Foto: APWer gewinnt die Präsidentschaftswahl? Laut Umfragen hat Kamala Harris eine mindestens 50-prozentige Chance, umso mehr rücken nun Fragen nach ihrer wirtschaftspolitischen Agenda in den Vordergrund. Sollten die Demokraten das Weiße Haus und beide Häuser des Kongresses gewinnen, könnten sie mit einer einfachen Mehrheit finanzpolitische Maßnahmen umsetzen.
Als Harris 2019 (kurzzeitig) für das Amt des Präsidenten kandidierte, lagen ihre wirtschaftspolitischen Vorschläge weit links von der Demokratischen Partei. Unter anderem befürwortete sie eine allgemeine staatlich finanzierte Gesundheitsversorgung, die Entkriminalisierung illegaler Grenzübertritte, einen zehn Billionen Dollar schweren „Green New Deal“ zur Bekämpfung des Klimawandels und ein Verbot von Fracking.
Jetzt kandidiert sie mit einem eher zentristischen Programm, das die Unterstützung des Affordable Care Act (Obamacare) beinhaltet, wenn auch mit einigen neuen Wendungen wie einer Preisobergrenze für Insulin und einer Ausweitung der staatlichen Befugnis zur Aushandlung von Arzneimittelpreisen für Medicare und Medicaid. Sie befürwortet auch das jüngste parteiübergreifende Abkommen zur Bekämpfung der illegalen Einwanderung, das ihr Gegner Donald Trump aus wahltaktischen Gründen zu Fall gebracht hat. Harris akzeptiert nun Fracking; den Klimawandel hat sie in ihren Reden zuletzt kaum erwähnt.
Obwohl viele von Harris' anderen Vorschlägen vage bleiben, scheint sie auf eine Fortsetzung der Wirtschaftspolitik von Präsident Joe Biden hinauszulaufen. Harris würde vor staatlichen Eingriffen nicht zurückschrecken, insbesondere bei industriepolitischen Maßnahmen zur Förderung von Zukunftstechnologien.

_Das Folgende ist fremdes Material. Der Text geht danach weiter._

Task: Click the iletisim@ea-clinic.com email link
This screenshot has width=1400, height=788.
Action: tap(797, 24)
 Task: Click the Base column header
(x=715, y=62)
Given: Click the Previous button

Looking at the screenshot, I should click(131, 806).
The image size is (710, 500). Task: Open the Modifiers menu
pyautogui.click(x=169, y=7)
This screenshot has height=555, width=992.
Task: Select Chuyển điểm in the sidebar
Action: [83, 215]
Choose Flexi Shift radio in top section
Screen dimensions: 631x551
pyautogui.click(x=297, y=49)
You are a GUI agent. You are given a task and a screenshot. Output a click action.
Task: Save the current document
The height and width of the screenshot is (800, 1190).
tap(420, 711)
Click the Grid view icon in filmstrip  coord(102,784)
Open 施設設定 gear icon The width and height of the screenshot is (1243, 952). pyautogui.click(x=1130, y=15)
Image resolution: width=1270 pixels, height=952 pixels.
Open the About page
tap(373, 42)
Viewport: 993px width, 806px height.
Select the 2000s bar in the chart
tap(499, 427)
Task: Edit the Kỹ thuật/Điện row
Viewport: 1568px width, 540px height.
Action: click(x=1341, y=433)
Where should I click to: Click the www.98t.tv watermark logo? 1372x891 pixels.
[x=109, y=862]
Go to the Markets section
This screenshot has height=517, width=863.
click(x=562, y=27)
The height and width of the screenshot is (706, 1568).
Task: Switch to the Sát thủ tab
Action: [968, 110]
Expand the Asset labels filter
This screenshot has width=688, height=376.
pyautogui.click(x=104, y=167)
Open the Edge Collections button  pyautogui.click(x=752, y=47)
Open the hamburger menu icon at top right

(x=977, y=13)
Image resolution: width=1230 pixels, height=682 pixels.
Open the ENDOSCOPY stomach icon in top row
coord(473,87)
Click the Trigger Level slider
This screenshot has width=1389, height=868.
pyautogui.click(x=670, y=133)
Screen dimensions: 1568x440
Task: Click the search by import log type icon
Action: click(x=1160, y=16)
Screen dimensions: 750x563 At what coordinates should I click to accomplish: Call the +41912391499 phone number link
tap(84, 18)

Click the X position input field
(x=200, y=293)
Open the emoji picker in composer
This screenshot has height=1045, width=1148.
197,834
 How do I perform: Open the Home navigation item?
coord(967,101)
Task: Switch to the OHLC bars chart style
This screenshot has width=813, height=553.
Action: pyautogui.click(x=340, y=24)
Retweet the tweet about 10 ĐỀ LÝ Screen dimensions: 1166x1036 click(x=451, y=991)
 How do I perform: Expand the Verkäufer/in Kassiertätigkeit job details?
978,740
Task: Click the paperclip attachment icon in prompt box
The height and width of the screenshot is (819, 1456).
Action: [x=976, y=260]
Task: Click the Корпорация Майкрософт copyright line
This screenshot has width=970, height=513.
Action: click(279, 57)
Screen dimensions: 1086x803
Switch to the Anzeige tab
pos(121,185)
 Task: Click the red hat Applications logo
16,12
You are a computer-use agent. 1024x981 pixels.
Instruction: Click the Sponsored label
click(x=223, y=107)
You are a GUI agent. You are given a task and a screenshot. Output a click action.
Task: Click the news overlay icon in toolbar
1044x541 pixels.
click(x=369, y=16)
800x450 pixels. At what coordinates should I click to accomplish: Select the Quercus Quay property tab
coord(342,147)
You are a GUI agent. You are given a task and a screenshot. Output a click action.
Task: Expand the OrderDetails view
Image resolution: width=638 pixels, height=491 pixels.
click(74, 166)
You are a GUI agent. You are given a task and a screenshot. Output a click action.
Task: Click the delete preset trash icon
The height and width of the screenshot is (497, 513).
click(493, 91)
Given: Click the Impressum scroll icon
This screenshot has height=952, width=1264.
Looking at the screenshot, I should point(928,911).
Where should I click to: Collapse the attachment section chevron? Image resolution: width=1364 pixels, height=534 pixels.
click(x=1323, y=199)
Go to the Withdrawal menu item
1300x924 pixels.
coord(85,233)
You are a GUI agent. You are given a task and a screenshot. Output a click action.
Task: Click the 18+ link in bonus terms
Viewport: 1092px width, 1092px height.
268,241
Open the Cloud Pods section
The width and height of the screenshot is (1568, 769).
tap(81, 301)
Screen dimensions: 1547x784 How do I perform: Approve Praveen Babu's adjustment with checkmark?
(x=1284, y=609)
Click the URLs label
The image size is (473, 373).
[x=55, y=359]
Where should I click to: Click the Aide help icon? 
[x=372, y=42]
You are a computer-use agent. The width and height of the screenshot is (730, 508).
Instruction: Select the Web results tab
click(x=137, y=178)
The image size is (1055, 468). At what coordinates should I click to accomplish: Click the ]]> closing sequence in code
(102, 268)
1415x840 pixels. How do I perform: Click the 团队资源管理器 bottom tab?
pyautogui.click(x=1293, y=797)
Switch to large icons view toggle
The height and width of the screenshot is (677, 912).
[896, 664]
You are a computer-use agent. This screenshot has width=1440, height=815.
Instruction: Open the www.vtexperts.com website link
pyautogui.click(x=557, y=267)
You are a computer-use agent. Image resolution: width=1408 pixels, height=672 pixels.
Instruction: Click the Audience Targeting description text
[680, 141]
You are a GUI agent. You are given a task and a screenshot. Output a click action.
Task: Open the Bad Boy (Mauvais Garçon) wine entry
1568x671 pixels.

Und sie dürfte wohl auch versuchen, die Macht großer oligopolistischer Unternehmen durch Regulierung einzuschränken.
In der Steuerpolitik schlägt Harris vor, die Kosten für die Kinderbetreuung auf sieben Prozent des Haushaltseinkommens zu begrenzen (was eine Subventionierung impliziert), die Steuergutschrift für Kinder wiederzubeleben und eine Steuergutschrift in Höhe von 25.000 Dollar für Erstkäufer von Wohneigentum zu gewähren. Da diese Maßnahmen die Nachfrage und die Preise erhöhen könnten, plant sie auch, das Angebot an erschwinglichem Wohnraum zu vergrößern. Denkt darüber nach, neue Steuergutschriften für kleine Unternehmen einführen und die Trump'schen Steuersenkungen für Haushalte mit einem Jahreseinkommen von weniger als 400.000 Dollar zu verlängern.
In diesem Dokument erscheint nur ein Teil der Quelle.